On Friday, Justice Sandra Day O’Connor vacated the temporary stay she had issued in the case of Matthew Pavlovich against the DVD Copy Control Assn.
The case holds significant implications for the jurisdiction of U.S. courts over certain activities on the Internet.
On Dec. 24, O’Connor temporarily stayed a decision reached last month by the California Supreme Court that held that out-of-state Internet users who post DVD-cracking software on the Web cannot be sued in California courts unless they can be shown to have some significant business interest in that state.
That decision was considered a blow to studio efforts to police copyright infringement on the Internet because it would force them to sue individuals separately in their own jurisdictions rather than all at once in California.
Pavlovich, a resident of Texas, was one of hundreds of defendants sued by DVD-CCA in 1999 for allegedly violating California’s trade secret laws by posting the DVD cracking program DeCSS on various Web sites.
Pavlovich challenged the suit on grounds that he was not subject to the jurisdiction of California courts. In November, the California Supreme Court agreed and threw out the charges against him.
In applying to the U.S. Supreme Court for a stay of that order, DVD-CCA said it was necessary to prevent Pavlovich from reposting DeCSS on the Internet.
The application was submitted only to O’Connor, who issued the temporary stay, pending response from Pavlovich.
In that response, attorneys for Pavlovich called DVD-CCA’s application for a stay of the California court’s order procedurally defective and disputed DVD-CCA’s claim that it would suffer irreparable harm if the order were allowed to go into effect.
“DVD-CCA’s assertion that relief is necessary to maintain the secrecy of DeCSS and/or CSS is demonstrably false,” Pavlovich’s attorneys said in their Thursday filing with O’Connor.
“In reality, DeCSS remains ubiquitously available throughout the world from countless sources not named in this action.”

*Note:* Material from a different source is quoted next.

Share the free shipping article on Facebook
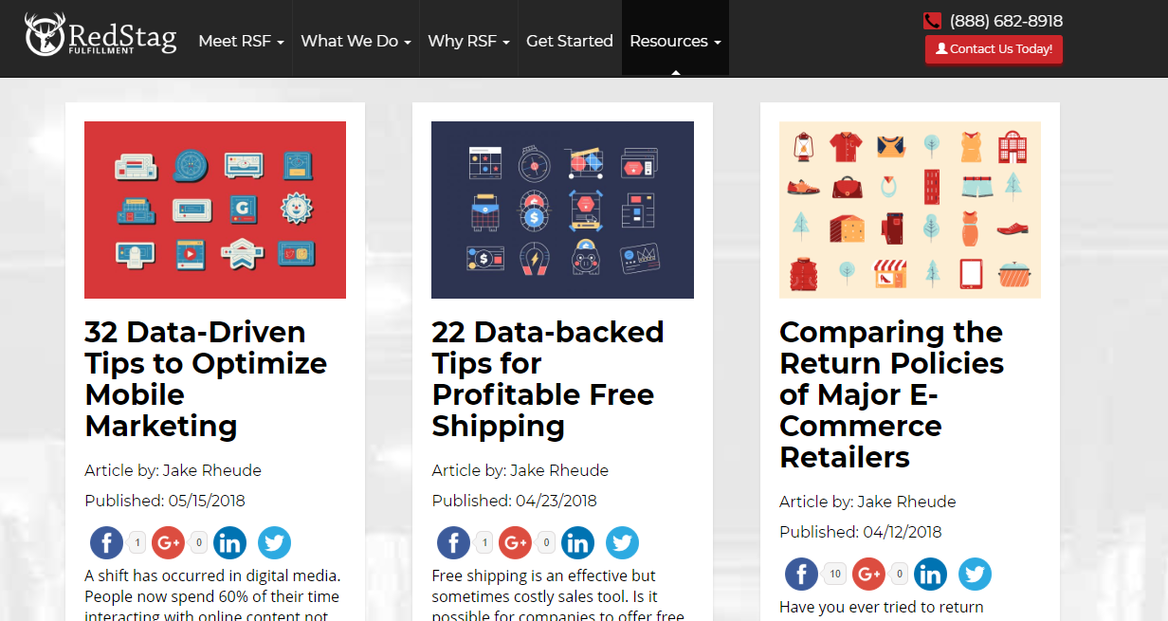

The U.S. Supreme Court may not be finished with the case, however.
An attorney for DVD-CCA, Robert Sugarman of Weil, Gotshal & Manges, previously told Daily Variety that the application for a stay was a first step in a likely petition to the full Supreme Court to review the California court’s decision.
That step is still likely, despite the lifting of the temporary stay.
DVD-CCA has until March to file its petition with the Supreme Court.
The question of jurisdiction over the Internet has become a thorny legal tangle, making the Pavlovich case ripe for consideration by the U.S. Supreme Court.
Recently, the Australian High Court ruled that Dow Jones Co., publishers of the online versions of the Wall Street Journal and Barron’s, could be sued for defamation in Australia, where laws protecting the media are more lax than in the U.S.
(Paul Sweeting is a reporter for Daily Variety sister publication Video Business.)